Photo by New Europeans

 

Family and private life

The conference also delved deeper into the impact that Brexit would have on our family and private life[8]. Research and analysis is currently being carried out into the effects on different categories of families. In the UK, 12% of all children born in the UK have at least one parent that is from the EU. After the referendum, there has been a sharp increase in the number of EU citizens in the UK applying for permanent residence applications and citizenship applications. However, while it might give you some peace of mind before the exit, the permanent residence card or document certifying permanent residence will not be considered valid after Brexit. EU citizens in the UK and their family members will have to reapply for a ‘settled’ status in the UK. However, as the exact details and processes are yet to have been announced, the rights of the EU citizens in the UK and those of UK citizens abroad in other EU countries have not been guaranteed. Brexit is seeking to remove EU citizens’ and their families’ free movement and automatic rights within the UK and create an entirely new system that has yet to be executed.

These alarming possibilities after Brexit gives rise to the question, as brought up by a participant at the conference, of whether the stripping of our access to these rights given to us through the EU would amount to an infringement of our human rights in itself.

Despite what has been mentioned in this article, no one knows for certain what is going to happen to our human rights after Brexit, let alone anything else relating to the UK, EU and Brexit, but it is important to keep updated on the news to ensure that we are all prepared for the big change coming our way.

Throughout the entire conference, it has been evident that Brexit has and will bring about an unjustifiable amount of uncertainty into our lives. This uncertainty underlines the discussion with ifs, doubts and questions that cannot be answered with a simple response. It is clear that the complexity of the matter, namely what effect Brexit will have on our fundamental human rights, cannot be easily resolved. However, what we can take away from this event is that there are several organisations and individuals that are currently fighting to ensure that our intrinsic human rights are not infringed.

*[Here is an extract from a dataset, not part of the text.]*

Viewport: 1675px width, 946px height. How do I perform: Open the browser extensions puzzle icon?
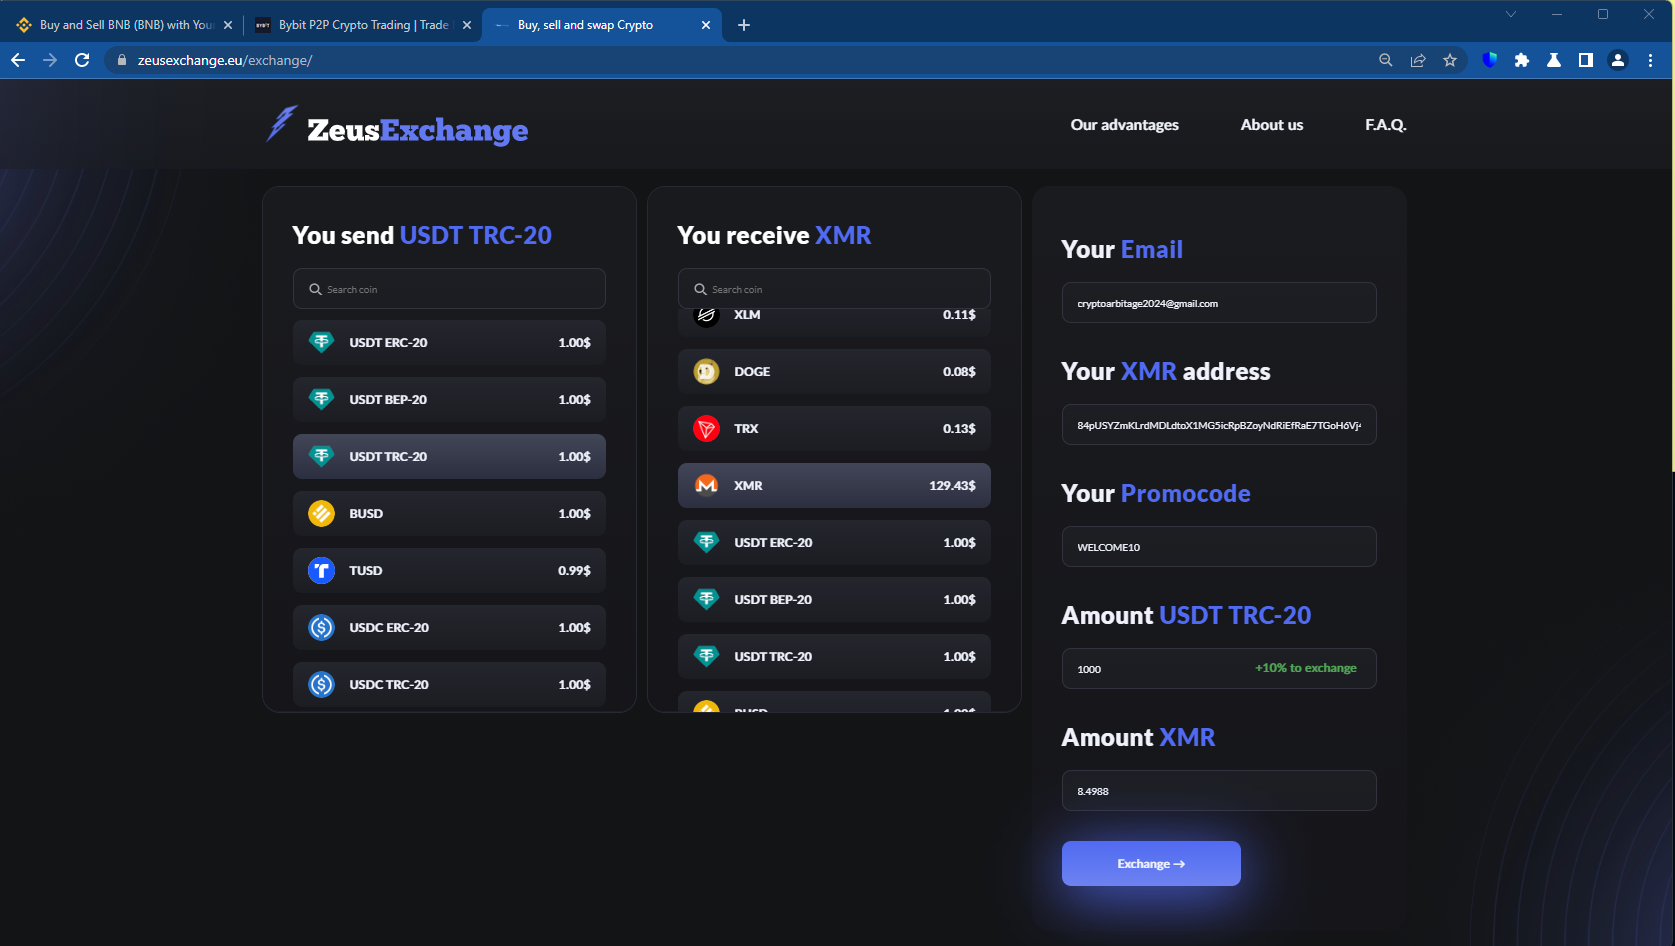tap(1521, 60)
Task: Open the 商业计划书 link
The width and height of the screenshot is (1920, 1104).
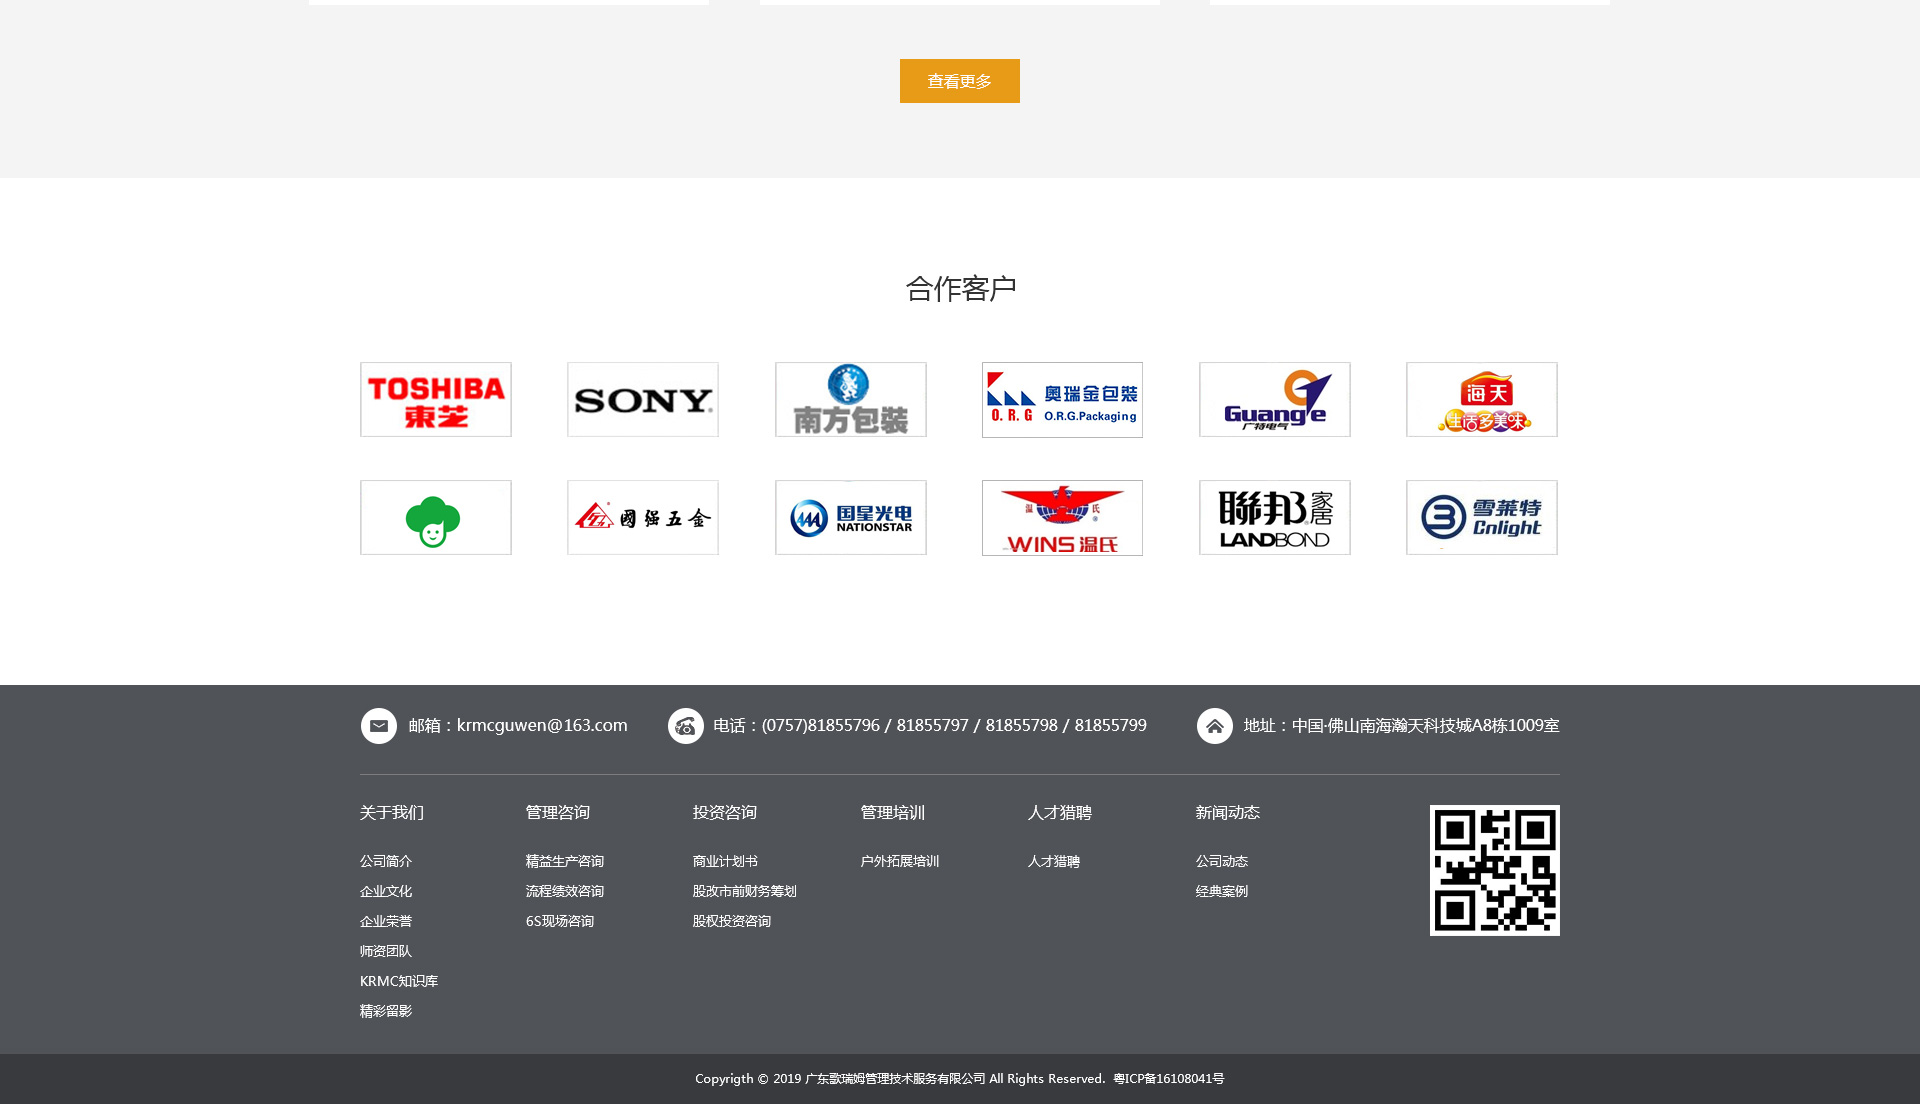Action: (x=725, y=861)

It is our goal at Sterling & Law Associates LLP to help individuals and families to navigate this complex area of law and to keep EU nationals updated on any changes that may affect their life.

References:

[1] New Europeans is a civil rights organisation that campaigns for freedom of movement, non-discrimination and the principle of solidarity in Europe. This is done by giving a platform to European and non-EU citizens a voice in local communities to join and take part in the Europe-wide debate regarding the challenges that we are currently faced with.

[2] AEDH is a European network of over 30 individual and organisation members to defend and promote human rights in the EU.

[3] Britain in Europe is a think tank based at Brunel University London that brings together academics, legal practitioners, and human rights NGOs across Britain and Europe to conduct research and influence public policy.

[4] The project aims to provide analysis and insight into understanding the impact and application of the European Convention on Human Rights in the UK.

[5] This topic was discussed by Hannah Reed from the Trades Union Congress (TUC).

[6] This topic was discussed by Gracie Bradley from Liberty, a UK human rights and civil liberties campaign group.

[7] The GDPR was proposed to unify data protection rules for individuals within the EU. It seeks to protect personal data that is stored on computers or filing systems for example by ensuring that organisations that hold your personal information need to notify you if they share it and be transparent about how they process and use that personal information. The reason why this regulation is seen to be a move forward in this area is that there are real risks that can arise from non-compliance such as fines of up to 2% – 4% of the company’s global turnover.

[8] This topic was discussed by Dr. Nando Sigona from the Institute for Research into Superdiversity at the University of Birmingham.